Par des mémoires en défense enregistrés le 6 octobre 2020 et le 27 septembre 2021, l'ENS de Lyon, représentée par Me Duverneuil, conclut au rejet de la requête et à ce que la somme de 2 200 euros soit mise à la charge de M. B... au titre de l'article L. 761-1 du code de justice administrative.
Elle soutient, à titre principal, que les moyens soulevés par M. B... ne sont pas fondés et sollicite, à titre subsidiaire, que le motif tiré de l'impossible réinscription à l'ancien diplôme de l'ENS en l'absence d'inscription antérieure soit substitué au motif retenu dans la décision contestée et tiré de la tardiveté de la demande d'inscription.
M. B... a été admis au bénéfice de l'aide juridictionnelle totale par une décision du 5 février 2020.
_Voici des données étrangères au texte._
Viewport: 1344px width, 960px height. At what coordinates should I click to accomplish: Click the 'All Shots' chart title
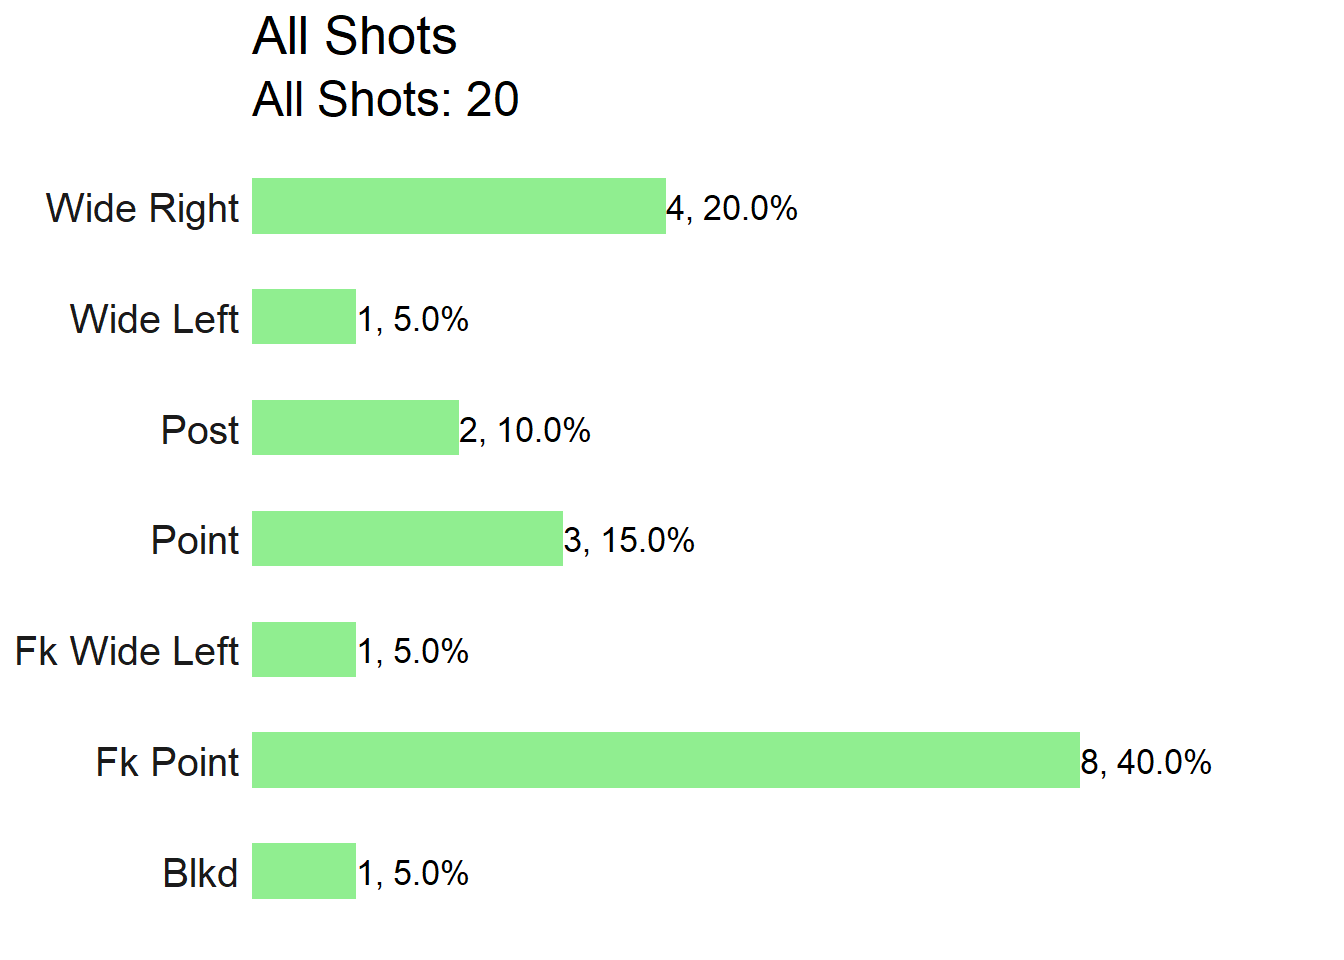click(x=354, y=36)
Vu les autres pièces du dossier.
Vu :
- le code de l'éducation ;
- la loi n° 91-647 du 10 juillet 1991 relative à l'aide juridique ;
- le code de justice administrative.
Les parties ont été régulièrement averties du jour de l'audience.
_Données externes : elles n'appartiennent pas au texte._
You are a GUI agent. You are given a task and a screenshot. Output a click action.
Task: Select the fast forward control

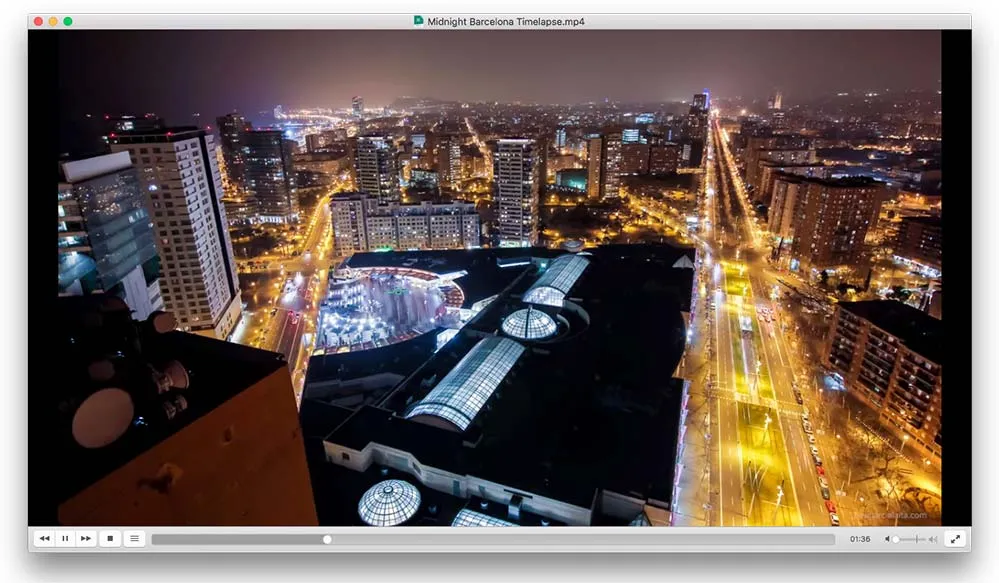pos(87,538)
Ont été entendus au cours de l'audience publique :
- le rapport de M. Pin, premier conseiller,
- les conclusions de Mme Cottier, rapporteure publique,
- et les observations de Me Bechaux, représentant M. B..., et celles de Me Guillaud, représentant l'ENS de Lyon.
Considérant ce qui suit :
1. M. B... a été admis à suivre les formations dispensées par l'Ecole normale supérieure (ENS) de Lyon en qualité d'auditeur à compter de l'année universitaire 2007-2008. Il a obtenu, au titre de l'année universitaire 2010-2011, un diplôme de master en informatique délivré par cette école. Le 12 septembre 2012, M. B... a sollicité son inscription en vue d'obtenir le diplôme de l'ENS de Lyon. Le 8 octobre 2012, le directeur de l'ENS de Lyon a refusé d'y faire droit, au motif que cette demande d'inscription n'était pas possible plus d'un an après l'obtention du master 2. Par un jugement du 23 mars 2017, devenu définitif, le tribunal administratif de Lyon a annulé cette décision en raison de son insuffisante motivation en fait et en droit, et a enjoint au directeur de l'ENS de Lyon de réexaminer la situation M. B... dans le délai de deux mois suivant la notification du jugement. Par un courrier dont les services de l'ENS de Lyon ont accusé réception le 26 avril 2017, M. B... a confirmé sa " candidature à la préparation de l'ancien diplôme de l'ENS de Lyon ". Par une décision du 17 mai 2017, prise en exécution du jugement du tribunal administratif de Lyon du 23 mars 2017 et à la suite de la réitération de sa demande d'inscription présentée par l'intéressé, le président de l'ENS de Lyon a, de nouveau, refusé d'inscrire M. B... au diplôme de l'ENS de Lyon au motif que cette demande était tardive au vu des conditions posées par la charte de ce diplôme. Par une décision du 12 décembre 2017, la ministre de l'enseignement supérieur, de la recherche et de l'innovation a rejeté son recours administratif en raison, à titre principal, de son incompétence. M. B... relève appel du jugement du 21 novembre 2019 du tribunal administratif de Lyon rejetant sa demande tendant à l'annulation de ces décisions du 17 mai 2017 et du 12 décembre 2017.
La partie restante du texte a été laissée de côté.